North East businesses are having to simultaneously plan for opportunities arising from a quick v-shaped bounce back from the Pandemic whilst at the same time being realistic and preparing for a bumpier recovery with further waves of Covid19 impacting the economy. As we progress through summer it appears more unlikely that Boris Johnson's hopes of being through the Pandemic by Christmas will be realised.
Uncertainty presents both opportunities and risks for business and this can be seen currently in the recent upsurge in discussions around management buy outs (MBOs) in the North East.
There are becoming more opportunities for management to buy their companies from the shareholders – they represent good value for money as there is not always a strategic trade buyer option available for every company. Also, for larger Groups wanting to offload some of their assets in order to realise money and focus on core activities, offering management to explore an MBO becomes a viable strategy.
As the most active Corporate Finance adviser in the region and having advised on many more MBOs than other firms over the years, we recognise there are other favourable market conditions for retiring vendors to sell to their management teams. There are many funders who can support MBOs with sound business plans and there are potential tax benefits for the vendors too. If planned correctly, MBOs may offer greater net value to the older shareholders as the use of employee owned trusts result in reduced Capital Gains Tax savings – though the Chancellor Rishi Shunak’s ongoing review of Capital Gains Tax may mean that this will also change in the near future.
Some things however do not change – the fundamentals of structuring MBOs remain the same.

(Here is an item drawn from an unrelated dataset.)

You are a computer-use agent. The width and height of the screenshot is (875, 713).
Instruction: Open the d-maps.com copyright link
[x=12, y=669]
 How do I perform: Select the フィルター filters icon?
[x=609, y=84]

The deal valuation must be set to keep management motivated and to make sure all parties – existing shareholders, the MBO team, the funders and the company – all can get what they want or something close to it. For the company it should not be overburdened by debt payments and it should have plenty of headroom in its funding facilities to allow for future bumps in the road – which are all too obvious whilst we remain in a global pandemic.

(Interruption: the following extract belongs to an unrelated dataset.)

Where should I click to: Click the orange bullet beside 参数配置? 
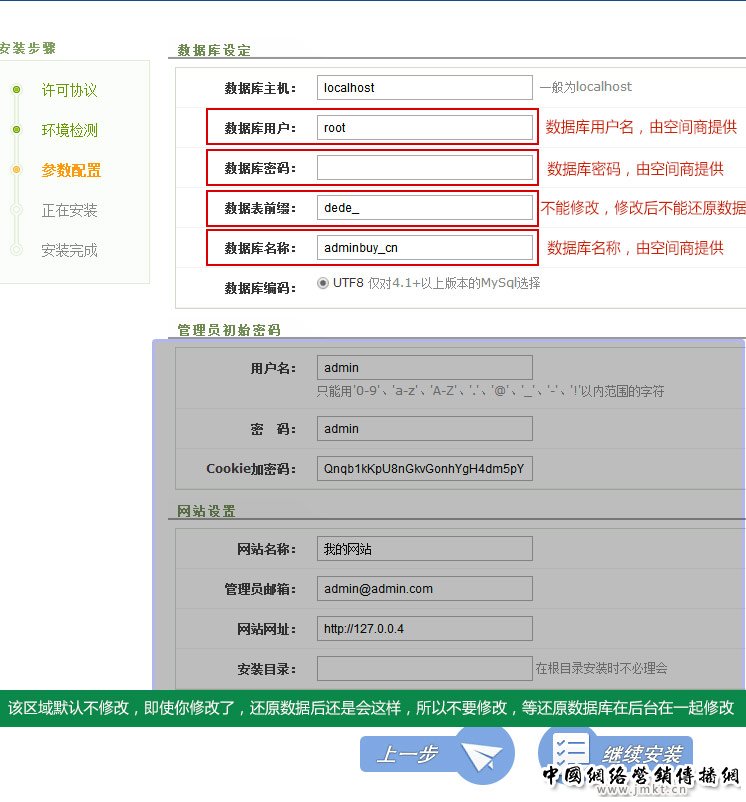16,170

This is where Earn outs become more important. They are a method to find a valuation acceptable to all parties using the benefit of hindsight. In its simplest form the earn out allows for future payments to exiting shareholders based on future events, for example the price is increased dependent upon the level of turnover or profits earned in the first few years after the MBO. If trading suffers after the MBO then it is arguable for the goodwill at the time of the deal to be reduced. We have also seen deal structures where the goodwill or deal price is fixed but the payment terms are flexible, and the vendors may have to wait longer to receive payments if insufficient profits are available. The level of earn outs may vary for each MBO – sometimes less than 10% of the deal price to over 50% in others. Every deal will be different – but the principles of addressing the deal structure remain the same. Ensure that your business plan and financial forecasts are prepared for the company to be resilient to have plenty of headroom. This will give a solid start to the business under new ownership and with oversight from a capable management team will ensure that the business can cope with whatever the future brings.
Steve Plaskitt is the head of corporate finance at MHA Tait Walker which has advised on more MBOs than anyone other firms in the North East in his eighteen years at the firm. In 2019 MHA Tait Walker won an Insider Dealmakers award for the MBO of Fabricom Offshore and in 2020 it has advised on the two largest deals in the North East in 2020 to date (including the sale of Orchard Information Systems Limited to MRI Software).